Leslie Hill is professor of French at the University of Warwick. He has written several influential books on French writers and philosophers including Samuel Beckett, Marguerite Duras, Maurice Blanchot, Georges Bataille, Pierre Klossowski and Jacques Derrida.
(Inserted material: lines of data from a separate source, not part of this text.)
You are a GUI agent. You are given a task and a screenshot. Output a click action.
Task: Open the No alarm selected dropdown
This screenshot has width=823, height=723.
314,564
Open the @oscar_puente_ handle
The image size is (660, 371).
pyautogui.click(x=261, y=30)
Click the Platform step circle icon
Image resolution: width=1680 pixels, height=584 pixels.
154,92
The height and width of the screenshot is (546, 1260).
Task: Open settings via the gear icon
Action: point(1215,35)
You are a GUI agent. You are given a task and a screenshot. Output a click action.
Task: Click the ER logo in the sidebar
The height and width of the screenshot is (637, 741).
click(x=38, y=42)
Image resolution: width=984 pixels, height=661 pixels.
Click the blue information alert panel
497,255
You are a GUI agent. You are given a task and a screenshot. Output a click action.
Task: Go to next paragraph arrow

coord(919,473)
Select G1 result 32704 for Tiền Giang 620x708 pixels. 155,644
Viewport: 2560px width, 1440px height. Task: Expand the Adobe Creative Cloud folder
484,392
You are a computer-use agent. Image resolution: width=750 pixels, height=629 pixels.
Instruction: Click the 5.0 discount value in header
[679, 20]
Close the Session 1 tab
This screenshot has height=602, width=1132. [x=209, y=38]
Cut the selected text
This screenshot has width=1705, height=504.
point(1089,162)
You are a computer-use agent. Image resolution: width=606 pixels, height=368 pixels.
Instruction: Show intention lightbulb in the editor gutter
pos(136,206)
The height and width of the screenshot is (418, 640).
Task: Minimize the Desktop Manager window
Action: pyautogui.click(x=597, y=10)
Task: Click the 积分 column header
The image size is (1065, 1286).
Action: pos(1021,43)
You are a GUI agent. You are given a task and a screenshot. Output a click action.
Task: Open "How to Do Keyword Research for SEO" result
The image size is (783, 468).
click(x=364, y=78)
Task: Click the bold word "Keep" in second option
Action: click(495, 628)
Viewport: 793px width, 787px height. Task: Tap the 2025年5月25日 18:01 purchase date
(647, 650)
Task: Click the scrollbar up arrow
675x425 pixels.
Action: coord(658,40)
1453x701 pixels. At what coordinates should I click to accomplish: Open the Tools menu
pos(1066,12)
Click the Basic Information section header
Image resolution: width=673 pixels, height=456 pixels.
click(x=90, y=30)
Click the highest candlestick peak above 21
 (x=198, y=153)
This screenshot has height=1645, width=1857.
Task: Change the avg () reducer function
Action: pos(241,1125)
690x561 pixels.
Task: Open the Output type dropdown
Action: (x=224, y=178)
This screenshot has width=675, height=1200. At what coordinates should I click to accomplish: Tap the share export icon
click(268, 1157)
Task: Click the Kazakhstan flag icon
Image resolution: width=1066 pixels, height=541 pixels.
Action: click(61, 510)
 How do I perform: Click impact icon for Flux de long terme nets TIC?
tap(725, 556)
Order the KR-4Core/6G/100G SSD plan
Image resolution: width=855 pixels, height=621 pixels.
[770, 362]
Hill was elected to a fellowship of the British Academy in 2003.

==Book publications==
- Blanchot politique: Sur une réflexion jamais interrompue (Geneva: Éditions Furor, 2020)
- Nancy, Blanchot: A Serious Controversy (London, Rowman & Littlefield, 2018)
- Maurice Blanchot and Fragmentary Writing: A Change of Epoch (London, Continuum, 2012)
- Radical Indecision: Barthes, Blanchot, Derrida, and the Future of Criticism (Notre Dame, University of Notre Dame Press, 2010)
- The Cambridge Introduction to Jacques Derrida (Cambridge, Cambridge University Press, 2007)
- Bataille, Klossowski, Blanchot: Writing at the Limit (Oxford, Oxford University Press, 2001)
- Blanchot: Extreme Contemporary (London, Routledge, 1997)
- Marguerite Duras: Apocalyptic Desires (London, Routledge, 1993)
- Beckett's Fiction: In Different Words (Cambridge, Cambridge University Press, 1990)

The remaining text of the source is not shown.